Does anyone else do that? :afr 
It's like as soon as I meet somebody I like I start worrying they're gonna stop talking to me and stuff. :um Or they'll begin to hate me and think I'm boring cause I don't talk 
God, it sucks being me. I would literally kill to be somebody else...anybody else. Anybody outgoing who talked all the time, who didn't have all this anxiety ****.

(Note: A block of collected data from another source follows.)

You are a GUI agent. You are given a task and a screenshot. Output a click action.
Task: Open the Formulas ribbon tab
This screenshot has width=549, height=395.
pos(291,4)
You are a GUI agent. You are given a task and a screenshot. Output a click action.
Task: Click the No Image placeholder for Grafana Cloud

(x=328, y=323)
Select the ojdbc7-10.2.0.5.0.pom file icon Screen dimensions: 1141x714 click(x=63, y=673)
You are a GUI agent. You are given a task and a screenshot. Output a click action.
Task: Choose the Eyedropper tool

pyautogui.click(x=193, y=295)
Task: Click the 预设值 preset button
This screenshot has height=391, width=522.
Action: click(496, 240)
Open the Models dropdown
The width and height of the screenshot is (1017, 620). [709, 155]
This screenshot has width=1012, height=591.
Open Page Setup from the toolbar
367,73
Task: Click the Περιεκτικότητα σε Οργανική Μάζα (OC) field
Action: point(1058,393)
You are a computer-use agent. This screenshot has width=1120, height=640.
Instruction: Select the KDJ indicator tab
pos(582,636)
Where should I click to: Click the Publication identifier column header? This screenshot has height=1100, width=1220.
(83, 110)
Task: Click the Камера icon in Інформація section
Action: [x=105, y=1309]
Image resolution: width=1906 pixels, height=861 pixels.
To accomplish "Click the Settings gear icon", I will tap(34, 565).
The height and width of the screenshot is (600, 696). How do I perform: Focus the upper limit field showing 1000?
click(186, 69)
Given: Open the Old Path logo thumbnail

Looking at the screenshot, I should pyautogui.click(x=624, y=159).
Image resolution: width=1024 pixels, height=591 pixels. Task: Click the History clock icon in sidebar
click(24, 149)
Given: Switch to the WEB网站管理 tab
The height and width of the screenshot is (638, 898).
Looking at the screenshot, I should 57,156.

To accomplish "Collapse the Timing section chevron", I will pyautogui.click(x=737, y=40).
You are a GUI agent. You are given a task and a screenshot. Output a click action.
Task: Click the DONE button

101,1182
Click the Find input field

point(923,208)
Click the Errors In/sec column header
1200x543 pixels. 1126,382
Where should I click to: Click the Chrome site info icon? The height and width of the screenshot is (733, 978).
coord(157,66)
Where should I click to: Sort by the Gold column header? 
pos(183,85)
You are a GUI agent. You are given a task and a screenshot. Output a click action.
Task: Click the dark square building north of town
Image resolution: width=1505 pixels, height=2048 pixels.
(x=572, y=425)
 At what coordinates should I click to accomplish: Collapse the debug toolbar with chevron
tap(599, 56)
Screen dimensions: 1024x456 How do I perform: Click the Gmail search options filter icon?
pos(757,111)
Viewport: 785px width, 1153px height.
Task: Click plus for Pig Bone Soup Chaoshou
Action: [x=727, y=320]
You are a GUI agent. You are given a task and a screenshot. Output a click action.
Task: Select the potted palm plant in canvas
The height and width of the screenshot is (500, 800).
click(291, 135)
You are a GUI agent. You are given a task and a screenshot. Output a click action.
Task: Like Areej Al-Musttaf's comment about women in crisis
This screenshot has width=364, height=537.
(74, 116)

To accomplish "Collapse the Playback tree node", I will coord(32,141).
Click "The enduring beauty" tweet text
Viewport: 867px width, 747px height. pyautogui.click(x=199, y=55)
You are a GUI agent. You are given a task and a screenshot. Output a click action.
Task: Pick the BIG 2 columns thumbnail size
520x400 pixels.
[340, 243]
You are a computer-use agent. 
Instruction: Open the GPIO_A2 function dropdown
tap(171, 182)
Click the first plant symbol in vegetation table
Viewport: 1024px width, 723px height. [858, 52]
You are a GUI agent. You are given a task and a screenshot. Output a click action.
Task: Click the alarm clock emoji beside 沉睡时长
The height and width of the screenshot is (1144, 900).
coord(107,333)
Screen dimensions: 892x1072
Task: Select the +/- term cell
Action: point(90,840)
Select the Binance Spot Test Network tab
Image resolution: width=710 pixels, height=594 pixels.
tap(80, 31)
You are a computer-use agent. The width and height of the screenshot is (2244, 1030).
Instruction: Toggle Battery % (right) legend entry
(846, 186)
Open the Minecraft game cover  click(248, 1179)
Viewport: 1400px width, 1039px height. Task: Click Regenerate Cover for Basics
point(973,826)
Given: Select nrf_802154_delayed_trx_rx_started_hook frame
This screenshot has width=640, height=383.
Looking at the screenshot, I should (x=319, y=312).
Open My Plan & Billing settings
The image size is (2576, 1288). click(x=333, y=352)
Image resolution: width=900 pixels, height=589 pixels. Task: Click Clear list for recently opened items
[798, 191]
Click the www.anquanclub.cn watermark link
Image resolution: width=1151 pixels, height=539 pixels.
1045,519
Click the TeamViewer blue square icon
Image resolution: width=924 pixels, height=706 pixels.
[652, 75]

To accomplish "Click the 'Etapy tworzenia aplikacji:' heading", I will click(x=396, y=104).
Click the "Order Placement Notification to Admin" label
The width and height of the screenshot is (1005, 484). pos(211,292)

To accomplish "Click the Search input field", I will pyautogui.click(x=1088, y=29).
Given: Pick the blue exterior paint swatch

But if 99.9% of the people I met didn't treat me like **** then I wouldn't have to worry about things like that. :mum :afr :sigh


----------



## Augustinus (Mar 17, 2007)

Little Miss Scare-All said:


> Does anyone else do that? :afr
> It's like as soon as I meet somebody I like I start worrying they're gonna stop talking to me and stuff. :um Or they'll begin to hate me and think I'm boring cause I don't talk


I get that too. Except I fear people will think I'm boring and that I talk too much. :sigh

I wouldn't like to be an extrovert, though. Just normal.


----------



## SilentProphet (Jun 1, 2007)

Yes! Thats why i have never had a girlfriend. I have nothing to say to 
"normal" people. Or even if i'm around a girl that i like i would spend so much time just thinking about what to say that by the time i think of soemthing it's too late! This hapepend a few weeks ago when iw ent outside to smoke a cigarette and this girl i know came outside to smoke with me, LOL i probably said one word to her the whole time, then felt like such an idiot the rest of the night thinking of what i should have said! I need to find me a girl who is crazier then me. :lol


----------



## Shauna The Dead (Jun 16, 2005)

Augustinus said:


> Little Miss Scare-All said:
> 
> 
> > Does anyone else do that? :afr
> ...


I wish I talked too much. :sigh


----------



## path0gen (Jun 28, 2006)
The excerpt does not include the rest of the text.